But we have to qualify it with two further truths. One is that the Brexit zealots want to threaten a no-deal anyway: if it wasn’t the backstop, they would have latched onto something else.

The idea that anything an Irish Government did or said, however emollient, would ever appease them is delusional. The other is that, for Ireland, the risk of no-deal has always had to be balanced against the even bigger risk of a return in some form to violent conflict on the island.

Irish diplomacy

There is thus, for Ireland, no way to eliminate risk: ultimately, the decisions will be made in Westminster and we will have to live with them. So what do you do when you face an unavoidable risk? You try to shift the odds in your favour. And Irish diplomacy has done this very successfully.

Think of it like this. There are now four ways Brexit could go. There could be no deal before Britain crashes out. The withdrawal agreement as negotiated by Theresa May could eventually pass in the Commons.

There could be a long delay to article 50 followed by the negotiation of a very soft Brexit in which the UK stays in the customs union and remains very closely aligned to the single market. Or there could be a second referendum and no Brexit at all.

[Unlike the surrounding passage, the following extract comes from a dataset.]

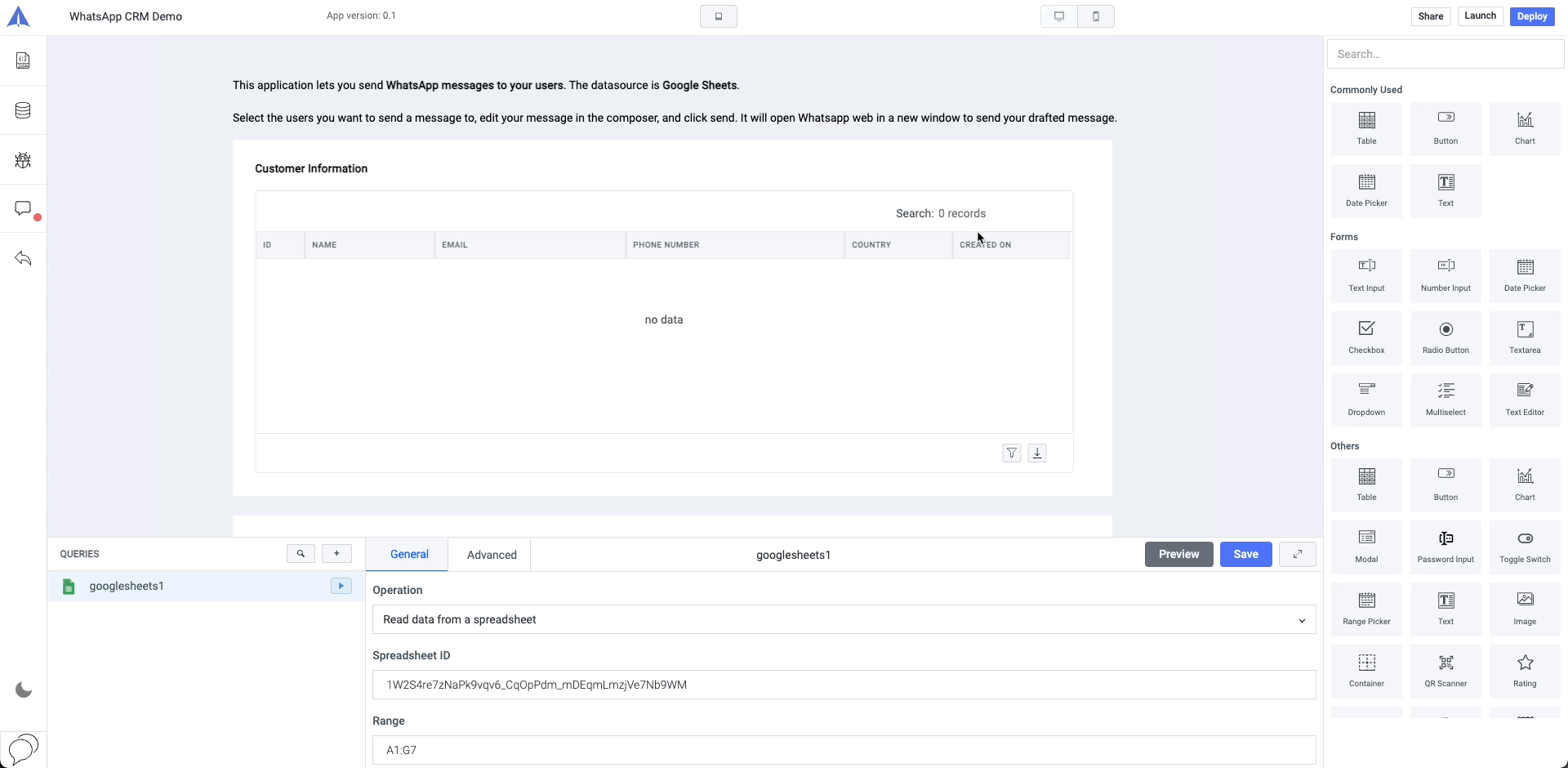
Task: Click the Preview button
Action: pyautogui.click(x=1178, y=554)
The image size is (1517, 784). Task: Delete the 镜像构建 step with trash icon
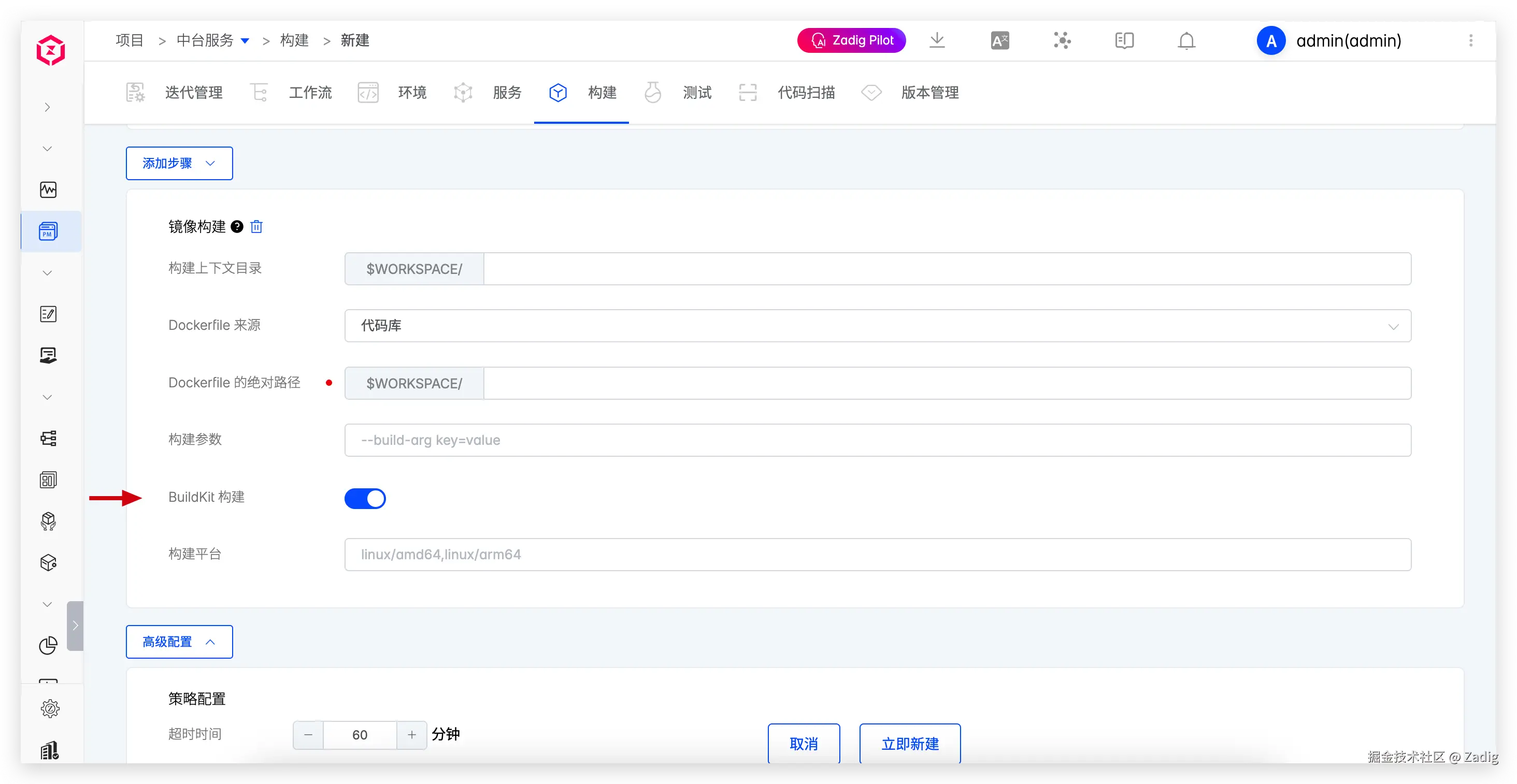coord(256,227)
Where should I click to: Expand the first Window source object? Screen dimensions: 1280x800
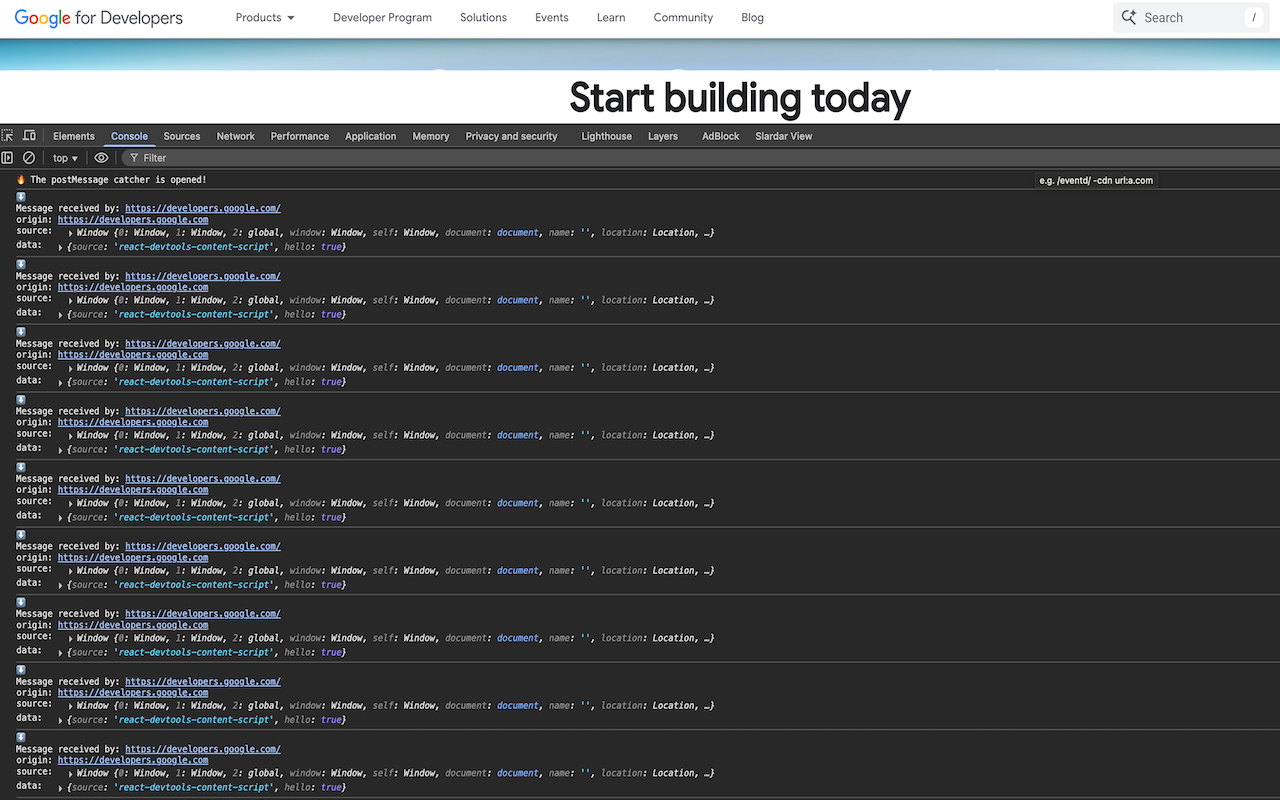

Three of these four outcomes achieve Ireland’s basic objectives of ensuring the continuation of a soft border and of keeping open the flow of trade with Britain. And three out of four ain’t bad. It would be better to have no risk at all but since that is not an option, this is a pretty decent exercise in risk management.

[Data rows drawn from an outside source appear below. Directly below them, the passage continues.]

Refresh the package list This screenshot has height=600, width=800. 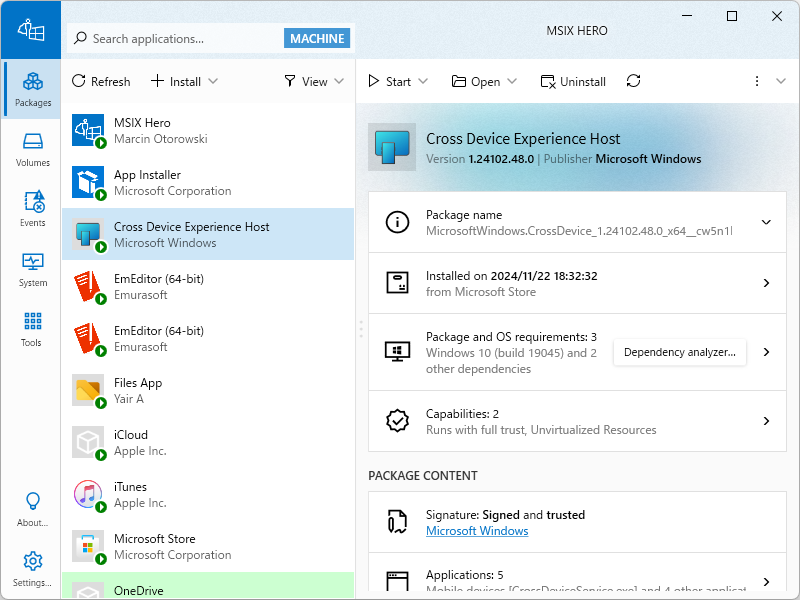tap(100, 81)
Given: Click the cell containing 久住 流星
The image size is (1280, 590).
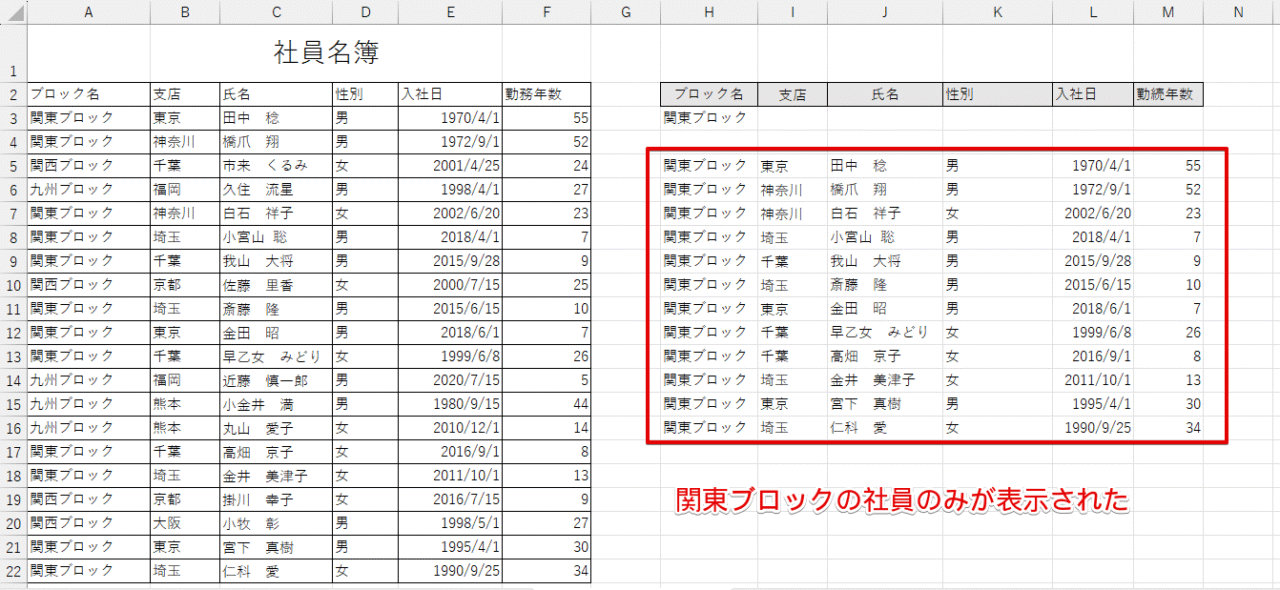Looking at the screenshot, I should pos(276,190).
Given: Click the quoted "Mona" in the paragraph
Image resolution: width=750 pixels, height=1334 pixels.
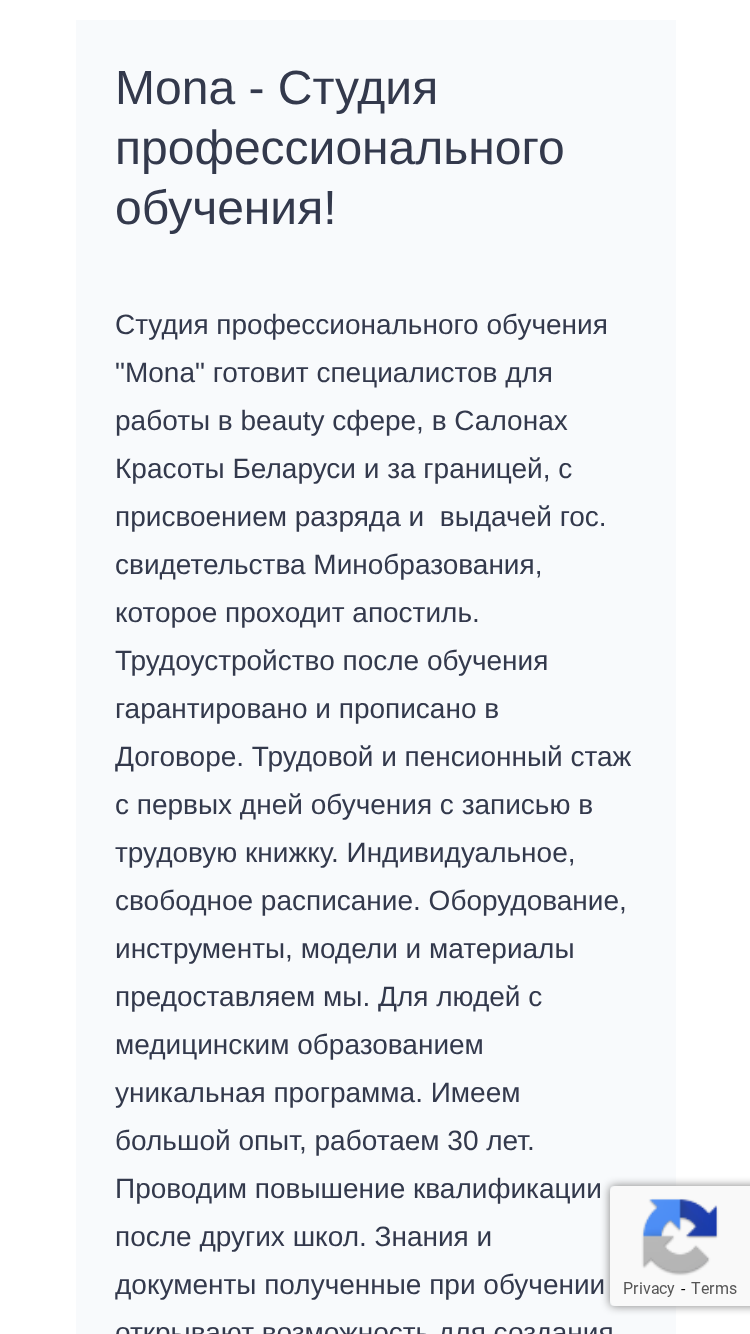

Frankly, on June 24th, 2016, given a three-in-four chance to avoid the worst of the collateral damage from Brexit, any sane Irish person would have jumped at the offer.

Now consider the other side of this question of risk: the no-dealers. How much risk are they really willing to bear? On a personal level, none at all. Jacob Rees-Mogg has moved hedge funds to Dublin and advises his clients on how to “Brexit-proof” their investments.

Risk for other people

Nigel Farage admitted last April that his two children with his wife Kirsten Mehr have German passports and will remain entitled to all the advantages of EU citizenship whatever happens.

Even the best-informed analysis comes down to: go on, then, take a guess

He has also said that he intends to keep claiming his massive pension from the European Parliament – €84,000 a year plus a lump sum of €135,000. Boris Johnson has already jumped ship to his gold-plated lifeboat, a €317,000 annual salary for writing one column a week for the Daily Telegraph.

This is what must always be remembered: when these people embrace risk, they mean risk for other people.

But what about political risk? I’m not convinced they are fully serious about that either. In grown-up politics, leaders tell their followers the risks they are asking them to take and accept responsibility for urging them to take them.

The no-dealers do neither of these things. Their message has shifted between “there is no risk at all” and “whatever happens, we (meaning of course you) will endure it valiantly”. And they have been working on the avoidance of responsibility almost from the beginning: it will all be someone else’s fault (mostly Paddy’s).

Crucially, I don’t think they believe that no-deal will actually happen. They have always held to the paradox that by threatening no-deal, Britain will in fact get a fabulous deal.

If they hold their nerve, the Germans will crumble at the last minute (because that is what the Germans do in the face of British pluck) and order Brussels to capitulate. They are, in their own minds, not really risking anything: they think the endgame will play out triumphantly. Their embrace of risk is, on both the personal and political levels, essentially phoney.

Nobody should be playing for stakes that are so high. But here we are, a month from a self-imposed date with an unknown destiny, locked in with the key turned on our uncertainty.

Even the best-informed analysis comes down to: go on, then, take a guess. Mine is that those who have managed risk skilfully are more likely to prevail than those who play cards with other people’s lives.